··· EXERCISE INPUTS ···

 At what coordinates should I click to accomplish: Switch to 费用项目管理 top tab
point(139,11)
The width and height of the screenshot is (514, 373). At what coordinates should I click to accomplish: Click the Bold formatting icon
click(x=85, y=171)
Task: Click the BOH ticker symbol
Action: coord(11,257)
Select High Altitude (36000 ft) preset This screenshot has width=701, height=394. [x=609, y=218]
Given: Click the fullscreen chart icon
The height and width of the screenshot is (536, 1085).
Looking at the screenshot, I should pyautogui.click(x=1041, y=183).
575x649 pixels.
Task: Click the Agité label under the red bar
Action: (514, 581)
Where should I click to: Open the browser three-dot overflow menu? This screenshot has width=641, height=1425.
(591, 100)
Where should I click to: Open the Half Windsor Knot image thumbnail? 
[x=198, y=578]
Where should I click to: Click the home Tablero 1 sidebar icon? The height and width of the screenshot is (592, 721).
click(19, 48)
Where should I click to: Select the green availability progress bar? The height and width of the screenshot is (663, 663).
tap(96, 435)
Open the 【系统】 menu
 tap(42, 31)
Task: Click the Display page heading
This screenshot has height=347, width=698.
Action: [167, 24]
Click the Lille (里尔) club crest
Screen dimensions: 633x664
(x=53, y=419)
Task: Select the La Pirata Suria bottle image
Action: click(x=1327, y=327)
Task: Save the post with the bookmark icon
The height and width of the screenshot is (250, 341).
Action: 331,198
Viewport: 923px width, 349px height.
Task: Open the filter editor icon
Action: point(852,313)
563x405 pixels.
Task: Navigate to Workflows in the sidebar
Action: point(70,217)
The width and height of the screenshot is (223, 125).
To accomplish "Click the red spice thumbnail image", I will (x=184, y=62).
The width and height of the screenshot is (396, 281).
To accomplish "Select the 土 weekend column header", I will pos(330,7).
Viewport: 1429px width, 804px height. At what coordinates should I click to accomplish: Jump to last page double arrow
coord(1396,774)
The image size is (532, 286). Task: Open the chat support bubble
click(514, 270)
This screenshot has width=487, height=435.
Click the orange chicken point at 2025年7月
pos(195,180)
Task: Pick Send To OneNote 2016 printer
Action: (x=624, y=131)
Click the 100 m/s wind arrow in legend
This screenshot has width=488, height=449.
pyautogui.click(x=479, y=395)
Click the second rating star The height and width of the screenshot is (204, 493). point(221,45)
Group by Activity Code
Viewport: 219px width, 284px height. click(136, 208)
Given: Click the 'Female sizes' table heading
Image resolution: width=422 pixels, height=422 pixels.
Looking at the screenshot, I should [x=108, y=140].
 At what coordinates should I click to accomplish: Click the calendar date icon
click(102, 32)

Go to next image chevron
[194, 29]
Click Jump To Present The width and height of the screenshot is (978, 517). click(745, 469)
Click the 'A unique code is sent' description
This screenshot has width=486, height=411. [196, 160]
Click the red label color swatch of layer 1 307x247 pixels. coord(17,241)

···

Output every line of the listing above as a JSON list of strings, one string per line, leaving out blank lines.

*FINISHED ANSWER*.
[
  " At what coordinates should I click to accomplish: Switch to 费用项目管理 top tab",
  "point(139,11)",
  "The width and height of the screenshot is (514, 373). At what coordinates should I click to accomplish: Click the Bold formatting icon",
  "click(x=85, y=171)",
  "Task: Click the BOH ticker symbol",
  "Action: coord(11,257)",
  "Select High Altitude (36000 ft) preset This screenshot has width=701, height=394. [x=609, y=218]",
  "Given: Click the fullscreen chart icon",
  "The height and width of the screenshot is (536, 1085).",
  "Looking at the screenshot, I should pyautogui.click(x=1041, y=183).",
  "575x649 pixels.",
  "Task: Click the Agité label under the red bar",
  "Action: (514, 581)",
  "Where should I click to: Open the browser three-dot overflow menu? This screenshot has width=641, height=1425.",
  "(591, 100)",
  "Where should I click to: Open the Half Windsor Knot image thumbnail? ",
  "[x=198, y=578]",
  "Where should I click to: Click the home Tablero 1 sidebar icon? The height and width of the screenshot is (592, 721).",
  "click(19, 48)",
  "Where should I click to: Select the green availability progress bar? The height and width of the screenshot is (663, 663).",
  "tap(96, 435)",
  "Open the 【系统】 menu",
  " tap(42, 31)",
  "Task: Click the Display page heading",
  "This screenshot has height=347, width=698.",
  "Action: [167, 24]",
  "Click the Lille (里尔) club crest",
  "Screen dimensions: 633x664",
  "(x=53, y=419)",
  "Task: Select the La Pirata Suria bottle image",
  "Action: click(x=1327, y=327)",
  "Task: Save the post with the bookmark icon",
  "The height and width of the screenshot is (250, 341).",
  "Action: 331,198",
  "Viewport: 923px width, 349px height.",
  "Task: Open the filter editor icon",
  "Action: point(852,313)",
  "563x405 pixels.",
  "Task: Navigate to Workflows in the sidebar",
  "Action: point(70,217)",
  "The width and height of the screenshot is (223, 125).",
  "To accomplish \"Click the red spice thumbnail image\", I will (x=184, y=62).",
  "The width and height of the screenshot is (396, 281).",
  "To accomplish \"Select the 土 weekend column header\", I will pos(330,7).",
  "Viewport: 1429px width, 804px height. At what coordinates should I click to accomplish: Jump to last page double arrow",
  "coord(1396,774)",
  "The image size is (532, 286). Task: Open the chat support bubble",
  "click(514, 270)",
  "This screenshot has width=487, height=435.",
  "Click the orange chicken point at 2025年7月",
  "pos(195,180)",
  "Task: Pick Send To OneNote 2016 printer",
  "Action: (x=624, y=131)",
  "Click the 100 m/s wind arrow in legend",
  "This screenshot has width=488, height=449.",
  "pyautogui.click(x=479, y=395)",
  "Click the second rating star The height and width of the screenshot is (204, 493). point(221,45)",
  "Group by Activity Code",
  "Viewport: 219px width, 284px height. click(136, 208)",
  "Given: Click the 'Female sizes' table heading",
  "Image resolution: width=422 pixels, height=422 pixels.",
  "Looking at the screenshot, I should [x=108, y=140].",
  " At what coordinates should I click to accomplish: Click the calendar date icon",
  "click(102, 32)",
  "Go to next image chevron",
  "[194, 29]",
  "Click Jump To Present The width and height of the screenshot is (978, 517). click(745, 469)",
  "Click the 'A unique code is sent' description",
  "This screenshot has width=486, height=411. [196, 160]",
  "Click the red label color swatch of layer 1 307x247 pixels. coord(17,241)"
]